Even the battleships with which Brazil and the Argentine are disgusted, are being handed over to Turkey and Greece. Constantinople will become a vast arsenal and a naval port, worthy of her name and her past. The Greek fleet will oblige Italy, whose ardor was declining, to increase her navy as well; and following this example, the great countries of Europe and America will not remain unaffected. The naval leagues will agitate, the embassies will report these imposing manifestations, by sending confidential despatches, communicated as soon as received to the leading papers. Patriotic speakers, in print and on the platform, will inveigh against the "lie of pacifism," and so the prediction of the Americans that "the next war will be declared by the press," will be realized.

Then the Greeks, the Turks, the Servians, the Bulgarians, the Montenegrins and the Albanians, armed to the teeth, provided with all the guns and all the dreadnoughts for which we have no further use, can kill each other once more, and even drag into their quarrel the European governments, who will be as they themselves are, victims of the press and commercial patriotism, or in other words, of the policy of armaments.

Confronted by these follies or these crimes,-the word matters little,-our

19 

sole resource while waiting for the day when we shall see the rise of an independent press, is our duty of speaking the truth which even the most sensible people hesitate to admit, for fear of compromising themselves.

In one of the speeches that I made in the Senate to free my conscience, before an audience sympathetic at heart, but fully determined not to support me, I calculated that France has imposed upon herself more than a hundred billion francs in unproductive expenditure during the last forty-three years, an average of more than two billion francs a year. This is the minimum price of armed peace for one country only. Several hundreds of billions in a half century for the Great Powers together!!

Think what United Europe might have done with these millions, had she consecrated even half to the service of progress! Imagine Europe herself, not to speak of Africa and Asia, penetrated and regenerated by the pure air, in its most distant parts, of free intercourse, of education and security. Can we picture what might have been the position today of these unfortunate Balkan peoples, if their patrons, the Great Powers of Europe, had competed with each other in aiding them, in giving them roads, and railways, and waterways, schools, laboratories, museums, hospitals and public works!

The most suitable title for this report would have been, "Europe Divided and her Demoralizing Action in the Balkans," but taking it all round this might have been unjust.
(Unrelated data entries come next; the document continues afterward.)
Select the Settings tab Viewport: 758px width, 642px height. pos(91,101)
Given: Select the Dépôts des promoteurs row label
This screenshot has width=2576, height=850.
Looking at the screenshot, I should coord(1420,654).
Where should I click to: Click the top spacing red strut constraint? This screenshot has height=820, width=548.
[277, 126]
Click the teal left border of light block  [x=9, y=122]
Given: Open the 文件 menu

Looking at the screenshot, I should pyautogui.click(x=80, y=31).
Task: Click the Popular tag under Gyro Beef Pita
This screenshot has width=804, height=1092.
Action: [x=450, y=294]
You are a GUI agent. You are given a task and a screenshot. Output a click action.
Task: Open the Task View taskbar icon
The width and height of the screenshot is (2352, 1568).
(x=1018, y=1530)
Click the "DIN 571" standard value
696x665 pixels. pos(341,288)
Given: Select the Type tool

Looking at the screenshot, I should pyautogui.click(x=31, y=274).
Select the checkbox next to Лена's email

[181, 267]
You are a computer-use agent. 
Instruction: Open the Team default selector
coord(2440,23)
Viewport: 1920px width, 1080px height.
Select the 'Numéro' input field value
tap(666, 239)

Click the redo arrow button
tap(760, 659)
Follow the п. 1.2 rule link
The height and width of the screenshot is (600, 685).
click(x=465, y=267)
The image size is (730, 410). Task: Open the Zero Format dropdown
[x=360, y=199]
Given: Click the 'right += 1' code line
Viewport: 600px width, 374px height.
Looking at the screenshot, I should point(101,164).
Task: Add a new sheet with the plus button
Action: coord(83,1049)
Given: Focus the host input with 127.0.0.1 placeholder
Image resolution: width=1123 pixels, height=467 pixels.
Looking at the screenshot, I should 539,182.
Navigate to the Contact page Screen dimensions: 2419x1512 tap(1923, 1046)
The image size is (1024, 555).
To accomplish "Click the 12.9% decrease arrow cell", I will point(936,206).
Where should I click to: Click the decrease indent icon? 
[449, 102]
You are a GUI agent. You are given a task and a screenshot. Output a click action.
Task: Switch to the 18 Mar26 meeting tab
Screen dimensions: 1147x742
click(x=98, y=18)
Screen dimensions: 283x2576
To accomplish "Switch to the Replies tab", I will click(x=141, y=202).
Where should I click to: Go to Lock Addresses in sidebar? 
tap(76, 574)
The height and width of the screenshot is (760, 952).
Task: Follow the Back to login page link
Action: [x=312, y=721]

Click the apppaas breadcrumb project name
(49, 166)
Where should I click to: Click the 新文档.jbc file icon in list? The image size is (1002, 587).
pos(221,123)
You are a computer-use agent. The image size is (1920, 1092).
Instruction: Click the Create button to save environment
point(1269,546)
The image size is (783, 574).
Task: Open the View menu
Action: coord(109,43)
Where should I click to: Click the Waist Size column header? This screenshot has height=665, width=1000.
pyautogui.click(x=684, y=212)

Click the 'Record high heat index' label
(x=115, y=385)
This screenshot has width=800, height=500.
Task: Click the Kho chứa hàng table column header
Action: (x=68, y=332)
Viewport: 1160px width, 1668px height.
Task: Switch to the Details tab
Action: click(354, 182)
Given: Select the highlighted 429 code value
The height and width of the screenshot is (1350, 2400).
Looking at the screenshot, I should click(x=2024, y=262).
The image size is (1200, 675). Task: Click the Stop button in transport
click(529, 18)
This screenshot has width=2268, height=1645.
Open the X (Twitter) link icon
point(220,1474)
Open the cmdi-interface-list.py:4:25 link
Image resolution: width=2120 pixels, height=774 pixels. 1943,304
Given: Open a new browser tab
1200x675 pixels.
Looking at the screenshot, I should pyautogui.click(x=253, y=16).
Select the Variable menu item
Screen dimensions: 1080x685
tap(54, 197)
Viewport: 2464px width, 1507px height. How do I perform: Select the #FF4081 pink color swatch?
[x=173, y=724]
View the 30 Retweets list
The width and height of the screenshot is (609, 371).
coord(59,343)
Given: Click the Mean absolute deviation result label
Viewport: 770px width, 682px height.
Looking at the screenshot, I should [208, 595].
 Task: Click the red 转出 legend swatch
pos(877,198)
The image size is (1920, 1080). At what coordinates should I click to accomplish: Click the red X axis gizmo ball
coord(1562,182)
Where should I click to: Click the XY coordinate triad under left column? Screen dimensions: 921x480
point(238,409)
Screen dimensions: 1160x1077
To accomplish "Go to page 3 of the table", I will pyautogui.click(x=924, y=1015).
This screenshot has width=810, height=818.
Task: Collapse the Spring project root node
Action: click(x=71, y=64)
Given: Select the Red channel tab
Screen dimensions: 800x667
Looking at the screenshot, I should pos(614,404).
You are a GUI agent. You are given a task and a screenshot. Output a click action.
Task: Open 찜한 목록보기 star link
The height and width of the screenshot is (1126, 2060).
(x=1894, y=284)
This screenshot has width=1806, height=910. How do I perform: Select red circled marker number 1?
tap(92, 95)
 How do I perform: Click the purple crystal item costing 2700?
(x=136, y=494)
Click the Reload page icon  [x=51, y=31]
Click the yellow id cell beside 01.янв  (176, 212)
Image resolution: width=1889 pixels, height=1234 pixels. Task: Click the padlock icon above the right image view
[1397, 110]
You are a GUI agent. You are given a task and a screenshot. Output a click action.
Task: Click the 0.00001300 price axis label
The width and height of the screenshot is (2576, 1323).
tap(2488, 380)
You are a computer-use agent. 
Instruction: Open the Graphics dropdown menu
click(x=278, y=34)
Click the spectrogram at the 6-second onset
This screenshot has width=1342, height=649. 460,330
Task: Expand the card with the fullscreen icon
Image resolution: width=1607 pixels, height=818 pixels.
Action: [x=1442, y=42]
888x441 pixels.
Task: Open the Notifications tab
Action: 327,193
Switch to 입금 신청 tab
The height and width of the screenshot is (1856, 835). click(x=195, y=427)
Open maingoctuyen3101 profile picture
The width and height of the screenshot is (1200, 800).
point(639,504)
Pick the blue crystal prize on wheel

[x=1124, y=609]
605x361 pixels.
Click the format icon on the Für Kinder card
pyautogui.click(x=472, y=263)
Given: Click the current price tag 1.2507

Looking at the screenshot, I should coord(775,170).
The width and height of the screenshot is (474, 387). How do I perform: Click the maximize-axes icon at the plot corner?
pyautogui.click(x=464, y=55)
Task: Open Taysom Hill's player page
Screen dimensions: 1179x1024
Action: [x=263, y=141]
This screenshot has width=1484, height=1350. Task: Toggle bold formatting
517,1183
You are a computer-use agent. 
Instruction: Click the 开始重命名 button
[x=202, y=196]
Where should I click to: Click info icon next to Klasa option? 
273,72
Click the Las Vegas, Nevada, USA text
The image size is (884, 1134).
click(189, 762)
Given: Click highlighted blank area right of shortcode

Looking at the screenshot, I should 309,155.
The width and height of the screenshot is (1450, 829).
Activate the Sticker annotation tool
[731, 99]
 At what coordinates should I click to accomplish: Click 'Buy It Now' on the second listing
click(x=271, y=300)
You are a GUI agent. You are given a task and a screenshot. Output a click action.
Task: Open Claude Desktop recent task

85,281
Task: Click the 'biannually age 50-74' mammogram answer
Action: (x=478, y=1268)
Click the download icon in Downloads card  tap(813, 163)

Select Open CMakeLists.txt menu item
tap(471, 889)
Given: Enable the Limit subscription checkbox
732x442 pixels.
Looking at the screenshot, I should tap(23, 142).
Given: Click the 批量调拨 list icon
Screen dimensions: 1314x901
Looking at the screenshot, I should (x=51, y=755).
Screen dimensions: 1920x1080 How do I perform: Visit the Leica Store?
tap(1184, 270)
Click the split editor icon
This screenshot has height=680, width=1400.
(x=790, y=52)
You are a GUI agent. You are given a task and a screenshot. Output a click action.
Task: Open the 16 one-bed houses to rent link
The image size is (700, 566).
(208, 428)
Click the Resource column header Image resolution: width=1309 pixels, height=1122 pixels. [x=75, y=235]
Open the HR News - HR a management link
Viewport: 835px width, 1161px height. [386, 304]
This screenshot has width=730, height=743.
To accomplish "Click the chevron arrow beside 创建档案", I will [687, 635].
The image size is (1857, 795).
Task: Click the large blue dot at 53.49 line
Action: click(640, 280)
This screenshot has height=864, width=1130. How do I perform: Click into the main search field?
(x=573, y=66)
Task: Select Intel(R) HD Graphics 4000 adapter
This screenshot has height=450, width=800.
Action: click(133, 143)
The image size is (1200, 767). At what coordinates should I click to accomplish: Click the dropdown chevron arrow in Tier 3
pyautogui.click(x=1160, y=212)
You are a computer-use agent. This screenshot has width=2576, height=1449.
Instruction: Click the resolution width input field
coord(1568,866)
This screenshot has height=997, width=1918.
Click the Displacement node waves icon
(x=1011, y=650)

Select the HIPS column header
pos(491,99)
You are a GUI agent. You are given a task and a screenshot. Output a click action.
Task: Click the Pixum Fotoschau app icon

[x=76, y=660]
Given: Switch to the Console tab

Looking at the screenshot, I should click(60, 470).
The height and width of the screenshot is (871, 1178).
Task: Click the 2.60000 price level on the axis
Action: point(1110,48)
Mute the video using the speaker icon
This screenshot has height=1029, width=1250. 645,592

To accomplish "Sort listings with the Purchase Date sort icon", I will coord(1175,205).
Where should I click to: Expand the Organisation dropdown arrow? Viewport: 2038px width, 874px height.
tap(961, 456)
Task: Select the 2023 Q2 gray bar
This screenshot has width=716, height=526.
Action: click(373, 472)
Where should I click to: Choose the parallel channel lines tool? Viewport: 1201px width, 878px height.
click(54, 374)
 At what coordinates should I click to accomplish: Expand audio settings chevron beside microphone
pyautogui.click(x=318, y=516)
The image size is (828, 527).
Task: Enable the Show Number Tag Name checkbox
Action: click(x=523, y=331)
The real culprits in this long list of executions, assassinations, drownings, burnings, massacres and atrocities furnished by our report, are not, we repeat, the Balkan peoples. Here pity must conquer indignation. Do not let us condemn the victims. Nor are the European governments the real culprits. They at least tried to amend things and certainly they wished for peace without knowing how to establish it. The true culprits are those who mislead public opinion and take advantage of the people's ignorance to raise disquieting rumors and sound the alarm bell, inciting their country and consequently other countries into enmity. The real culprits are those who by interest or inclination, declaring constantly that war is inevitable, end by making it so, asserting that they are powerless to prevent it. The real culprits are those who sacrifice the general interest to their own personal interest which they so little understand, and who hold up to their country a sterile policy of conflict and reprisals. In reality there is no salvation, no way out either for small states or for great countries except by union and conciliation.